Ante esos dramas se necesita generar esperanza, compartir en esos momentos una presencia superior, una luz que no viene de nosotros, que nosotros no inventamos; se necesita invocar y suplicar la presencia del Espíritu Santo, el gran consolador, el dulce huésped del alma.
El Espíritu Santo es el gran regalo de Jesús para estos tiempos de sufrimiento y desesperanza. Por tanto, nuestra misión consiste en llegar a ser otro Cristo y otro Paráclito, para que la fortaleza y el consuelo se apoderen de los corazones abatidos, para que un nuevo Pentecostés levante los ánimos y las esperanzas de los hombres de nuestro tiempo.
Cuánta esperanza y consuelo aporta la convicción hecha oración del Cardenal Newman, cuando en esos momentos difíciles necesitamos ser sostenidos y nunca perder la esperanza:
“Sólo sé una única cosa: que según sea nuestra necesidad, así será nuestra fuerza. Estoy seguro de una cosa, que cuanto más se enfurezca el enemigo contra nosotros, mucho más intercederán los santos en el cielo por nosotros; cuanto más terribles sean nuestras pruebas por parte del mundo, más presentes nos serán nuestra Madre María, nuestros buenos Patrones y Ángeles de la Guarda; cuanto más malévolas sean las estratagemas de los hombres contra nosotros, un grito de súplica más fuerte se elevará desde el seno de la Iglesia entera hacia Dios por nosotros. No nos quedaremos huérfanos, tendremos dentro de nosotros la fuerza del Paráclito, prometida a la Iglesia y a cada uno de sus miembros”.

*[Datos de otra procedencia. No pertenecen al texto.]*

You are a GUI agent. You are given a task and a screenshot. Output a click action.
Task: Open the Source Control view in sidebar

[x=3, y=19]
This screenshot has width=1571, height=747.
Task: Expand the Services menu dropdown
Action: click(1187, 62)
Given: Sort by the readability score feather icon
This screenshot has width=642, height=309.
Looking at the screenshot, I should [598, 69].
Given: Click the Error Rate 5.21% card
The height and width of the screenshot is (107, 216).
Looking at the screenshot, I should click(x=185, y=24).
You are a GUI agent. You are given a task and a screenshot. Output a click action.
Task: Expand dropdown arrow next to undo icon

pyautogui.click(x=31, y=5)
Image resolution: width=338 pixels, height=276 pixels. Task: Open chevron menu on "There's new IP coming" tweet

Que al invocar al Espíritu Santo no dejemos de suplicar la intercesión de María que nos sostiene en el momento del dolor y que mantiene nuestras esperanzas para aguardar el cumplimiento de la promesa de Jesús de enviarnos un consolador. Para pedir el Espíritu Santo recurramos siempre a María, como los apóstoles, para no desfallecer en la súplica y para que el dolor no nos haga olvidar la promesa de Jesús.
Necesitamos el consuelo para superar el mal y el sufrimiento que padecemos. Ese consuelo nos viene de María. También necesitamos el consuelo para perseverar y ser fieles en la observancia del bien. Y ese consuelo nos viene del Espíritu Santo.